We are primarily focusing on tools that let you alter the actual contents of a PDF files.
AN ONLINE PDF EDITOR FOR BASIC TASKS
Sometimes you need to make minor changes to a PDF file. For instance, you may want to hide your personal phone number from a PDF file before uploading it online or may want to annotate a page with notes and freehand drawings.
You can perform such edits in a PDF easily with PDFEscape, an online PDF editor that is free and also lets you edit password-protected PDF documents in the browser.
With PDF Escape, you can hide* parts of a PDF file using the whiteout tool or add annotations with the help of custom shapes, arrows, text boxes and sticky notes. You can add hyperlinks to other PDF pages / web documents.
[*] Hiding is different from redaction because here we aren’t changing the associated metadata of a PDF file but just hiding certain visible parts of a PDF file by pasting an opaque rectangle over that region so that the stuff beneath the rectangle stays invisible.
CHANGE METADATA OF PDF FILES
If you would like to edit the meta-data associated* with a PDF document, check out Becy PDFMetaEdit. This is a free utility that can help you edit properties of a PDF document including the title, author name, creation data, keywords, etc.
The tool can also be used for removing PDF passwords as well as for encrypting PDF documents such that only users who know the password can read the contents of your PDF files. And since this PDF metadata plus bookmarks editor can be executed from the command line, you can use it to update information in multiple PDF files in a batch.

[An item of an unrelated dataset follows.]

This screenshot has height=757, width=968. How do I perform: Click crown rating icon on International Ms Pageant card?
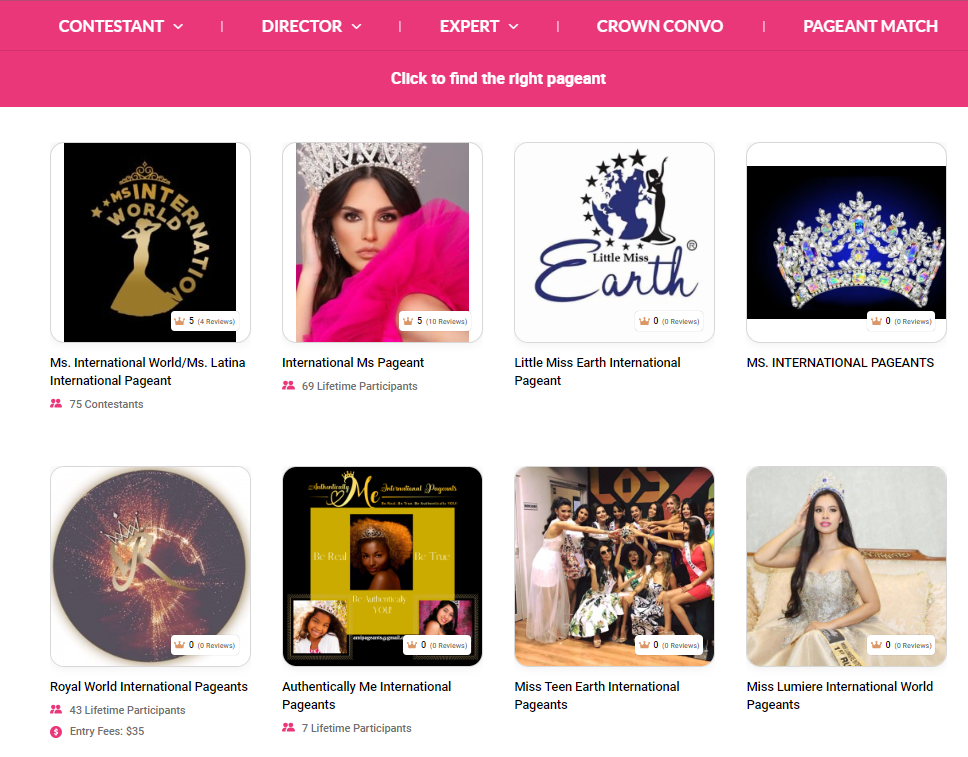408,321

[*] If you planning to post your PDF files on the web, you should consider adding proper metadata to all the files as that will help improve the organic rankings of your PDF files in Google search results.
EDIT THE TEXT OF A PDF FILE
If you want to edit the text in a PDF file but don’t have access to the source documents, your best bet is that you convert the PDF file into an editable Word document or an Excel spreadsheet depending on the contents of the PDF.

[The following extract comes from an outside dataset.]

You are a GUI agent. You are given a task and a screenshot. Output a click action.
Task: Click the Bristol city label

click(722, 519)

Then edit these converted PDFs in Microsoft Office (or Google Docs) and export the modified files back into PDF format using any PDF writer.

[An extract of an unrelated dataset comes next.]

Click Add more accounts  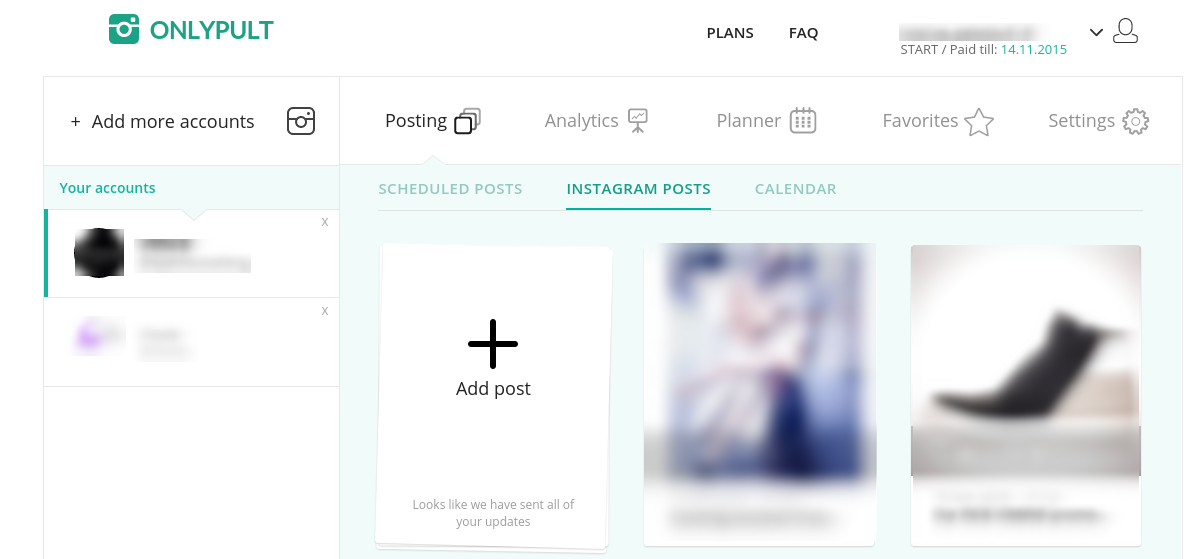(x=163, y=122)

You can edit PDFs in Word or, if your PDF document is mostly text, you may use the desktop version of Stanza to convert that PDF into a Word document. If the document includes images, charts, tables and other complex formatting, try the online PDF to Word converter from BCL Research or the one from NitroPDF – the former offers instant conversion while the latter service can take up to a day though its yields more accurate results.
ADVANCED PDF EDITING (IMAGES, TEXT, ETC.)
Now that you know the basic PDF editing tools, let’s look at another set of PDF editors that are also free but can help you do some more advanced editing like replacing images on a PDF file, adding signatures, removing blocks of text without breaking the flow of the document, etc.
First there’s PDF XChange, a free PDF viewer and editor that you also may use for typing text directly on any PDF page. PDF XChange also supports image stamps so you may use the tool for signing PDF files or for inserting images anywhere on a PDF page.
Then you have Inkscape, a free vector drawing tool (like Adobe Illustrator) that can natively import and export PDF content.
VIDEO: HOW TO EDIT PDF FILES WITH INKSCAPE
With Inkscape, you can select any object on a PDF page (including text, graphics, tables, etc.) and move them to a different location or even remove them permanently from the PDF file. You can also annotate PDF files with Inkscape or draw freehand on a page using the built-in pencil tool.
The next tool in the category of advanced PDF editors is OpenOffice Draw with the PDFImport extension. OpenOffice Draw supports inline editing so you can easily fix typos in a PDF document or make formatting related changes like replacing color, increasing or decreasing the text size, replacing the default font-family, etc.
Like Inkscape, the OpenOffice toolbox also includes support for annotations, shapes, images, tables, charts, etc. but here you have more choices and the software also looks less complex.
The OpenOffice suite is a little bulky (they don’t provide a standalone installer for Draw) but if you have the bandwidth, OpenOffice is the best tool for manipulating PDF documents when you don’t have the budget for Adobe Acrobat.